Je fis l’expérience: la vitre se noircit encore et avec une intensité qui prouvait l’abondance de la substance toxique. Je recommençai trois ou quatre fois: même résultat.

Le rideau derrière lequel se trouvait Maximilien Heller remua légèrement. Je tressaillis, car il me sembla que l’œil de l’Anglais s’était un instant fixé avec inquiétude de ce côté. Ce ne fut qu’un éclair, car il reprit son sourire habituel, et se tournant vers les magistrats: «Il me semble cette fois que l’expérience est décisive, dit-il. Et veuillez remarquer, ajouta-t-il avec un certain air de triomphe, que je me suis servi de l’appareil du docteur B…

– Je n’ai rien à objecter, fis-je assez vexé de ce résultat si prompt et si inattendu.

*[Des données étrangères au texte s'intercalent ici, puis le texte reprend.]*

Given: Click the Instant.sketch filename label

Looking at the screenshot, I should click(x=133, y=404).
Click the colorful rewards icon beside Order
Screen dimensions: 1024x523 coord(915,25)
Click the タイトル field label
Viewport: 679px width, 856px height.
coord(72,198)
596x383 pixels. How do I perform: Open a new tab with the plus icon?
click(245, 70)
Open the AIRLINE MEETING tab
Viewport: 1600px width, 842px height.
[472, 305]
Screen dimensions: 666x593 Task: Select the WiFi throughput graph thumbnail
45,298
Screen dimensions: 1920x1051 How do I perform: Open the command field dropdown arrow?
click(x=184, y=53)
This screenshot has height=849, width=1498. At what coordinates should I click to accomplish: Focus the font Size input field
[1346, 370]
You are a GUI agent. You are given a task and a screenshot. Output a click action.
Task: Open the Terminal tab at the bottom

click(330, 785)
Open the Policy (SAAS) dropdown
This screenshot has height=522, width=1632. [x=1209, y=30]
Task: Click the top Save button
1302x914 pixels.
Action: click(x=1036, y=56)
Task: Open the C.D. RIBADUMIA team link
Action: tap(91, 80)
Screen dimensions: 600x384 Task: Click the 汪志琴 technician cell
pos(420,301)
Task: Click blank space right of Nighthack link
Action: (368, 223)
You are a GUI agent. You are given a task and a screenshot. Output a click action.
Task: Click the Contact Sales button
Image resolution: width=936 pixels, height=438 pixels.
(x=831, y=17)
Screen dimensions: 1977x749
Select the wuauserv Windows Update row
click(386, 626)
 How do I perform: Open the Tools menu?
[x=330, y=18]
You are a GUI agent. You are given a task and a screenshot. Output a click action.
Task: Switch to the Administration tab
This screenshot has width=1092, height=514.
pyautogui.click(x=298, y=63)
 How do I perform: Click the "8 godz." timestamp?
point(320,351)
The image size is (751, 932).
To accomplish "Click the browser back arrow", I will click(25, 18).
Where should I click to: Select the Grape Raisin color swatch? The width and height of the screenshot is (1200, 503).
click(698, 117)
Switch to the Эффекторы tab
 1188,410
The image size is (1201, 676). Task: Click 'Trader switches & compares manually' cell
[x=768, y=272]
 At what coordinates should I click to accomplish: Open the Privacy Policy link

– Alors, Monsieur, dit le procureur du roi qui prenait pour la première fois la parole, vous êtes prêt à signer le procès-verbal et le rapport qui conclut à la présence du poison dans le corps du défunt?»

Je m’inclinai en signe d’assentiment.

«Greffier, continua le magistrat en se tournant vers un petit bonhomme noir qui griffonnait dans un coin, veuillez apporter le rapport et le procès-verbaclass="underline" ces messieurs vont les signer.»

Le docteur Wickson signa – sans ôter ses gants – et je signai à mon tour. L’Anglais paraissait avoir peine à contenir la joie intérieure qu’il ressentait.

Il me salua gravement et je lui rendis son salut d’assez mauvaise grâce. Avant de sortir, Wickson me chargea encore une fois de vouloir bien assurer M. B… de toute sa respectueuse sympathie.

«Monsieur de Ribeyrac, dit en sortant le juge d’instruction à son majestueux collègue, vous venez déjeuner avec moi, n’est-ce pas? Je meurs de faim.»

Ce jour-là, les étudiants qui fréquentaient le cours de M. B… ne surent à quoi attribuer les distractions continuelles, l’agitation fébrile et la mauvaise humeur de leur vieux professeur.

Je fis quelques pas sur le palier, à la suite de ces messieurs, et les saluai une dernière fois.

M. Prosper les reconduisit jusqu’à la porte, puis revint vers moi d’un air mystérieux; il grillait de savoir ce qui s’était passé: mais je ne crus pas devoir l’en informer.

«J’ai quelques dispositions dernières à prendre, lui dis-je en remontant l’escalier. Veuillez me laisser seul encore une demi-heure dans le cabinet où est le corps.

– Comment donc! Monsieur; restez aussi longtemps qu’il vous sera agréable, me dit le petit intendant de son ton mielleux. Moi, je monte dans la chambre de M. Bréhat-Kerguen…, pour voir si rien ne lui manque. Il a fermé sa porte à double tour, le vieux madré, et m’a fait jurer que je n’avais pas une seconde clef… Eh! eh! continua-t-il en tirant un trousseau de clefs de sa poche, je le lui ai juré. Mais il faut tout de même que je jette un coup d’œil dans sa chambre: M. Castille m’a bien recommandé de ne pas laisser détériorer l’immeuble de la succession.»

Au moment où j’ouvris la porte du cabinet, le petit vieillard, dont décidément le défaut dominant était une incroyable curiosité, glissa un regard dans la pièce, pour s’assurer que Maximilien Heller était toujours là, puis il secoua la tête de l’air d’un homme qui se dit: «J’ai eu une lubie», et grimpa au second étage.

Le philosophe avait quitté sa cachette et examinait minutieusement les bocaux et le flacon qui avaient servi à l’expertise.

Il releva lentement la tête et me dit avec un étrange sourire:

«Allons! vous n’avez pas été heureux, docteur, et décidément il y a empoisonnement… Mais aussi pourquoi diable ne lui avez-vous pas fait ôter ses gants?»

Je le regardai, étonné de cette question.

«Venez ici», me dit-il.

Il m’indiqua du doigt le bord de la table.

«Eh bien?

– Regardez… plus près… ne voyez-vous rien à cette place?»